Analysis of the mitotic spindle proteome reveals conserved cell division factors in Caenorhabditis elegans

Cell division is important for many cellular processes including cell growth, reproduction, wound healing and stem cell renewal. Failures in cell division can lead to tumors and birth defects. Numerous proteins ensure the proper allocation of chromosomes to daughter cells in cell division. However, despite our knowledge about the main components in cell division, questions remain as to exactly how many factors play a role in cell division and what their functions are.;In this dissertation, I identified and profiled the mitotic spindle proteome in Chinese Hamster Ovary (CHO) cells for likely cell division candidates. The assembled mitotic spindle proteome totaled 1155 proteins, and profiling the spindle proteins by subcellular localization yielded 313 cell division candidates in the categories of membrane-associated, microtubule-associated, actin-associated and unknown localization. Additionally, comparative proteomics was performed to the previously published CHO midbody proteome and the HeLa mitotic spindle proteome.;In the subsequent study, I identified cell division factors from the initial list of cell division candidates from the mitotic spindle proteome.

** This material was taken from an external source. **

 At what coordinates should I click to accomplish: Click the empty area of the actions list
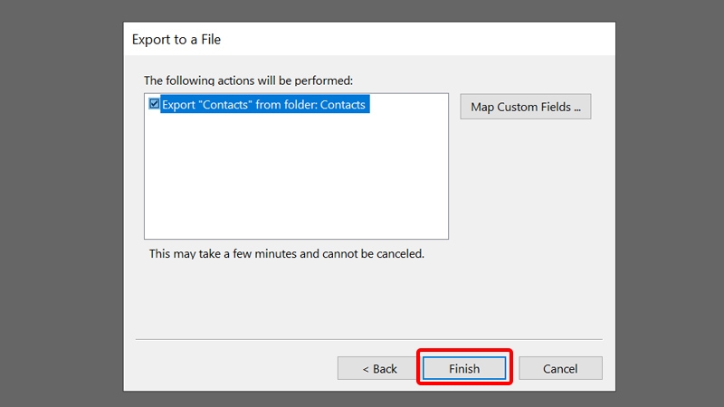tap(296, 175)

I found that 72% of mitotic spindle candidates had homologs in Caenorhabditis elegans and that 34 out of the 143 homologs tested were required for embryonic survival in C. elegans. Of the 34 embryonic lethal genes, 21 were determined to be necessary for cell division in a visual screen. A membrane protein whose homologs are involved in glycosylation, OSTD-1, was characterized further. Depletion of OSTD-1 resulted in cell cycle defects, spindle orientation defects, aberrant karyomere fusion, extra cleavage furrows, alterations in cleavage furrow positioning and cytokinesis failures. OSTD-1 also may play a role in ER morphology during mitosis.;Together, my work identified OSTD-1 as a cell division factor from the mitotic spindle proteome and offered an initial characterization of its role in cell division. My work reinforced the connections between membrane proteins, glycosylation and cell division in C. elegans, which is likely conserved in other organisms.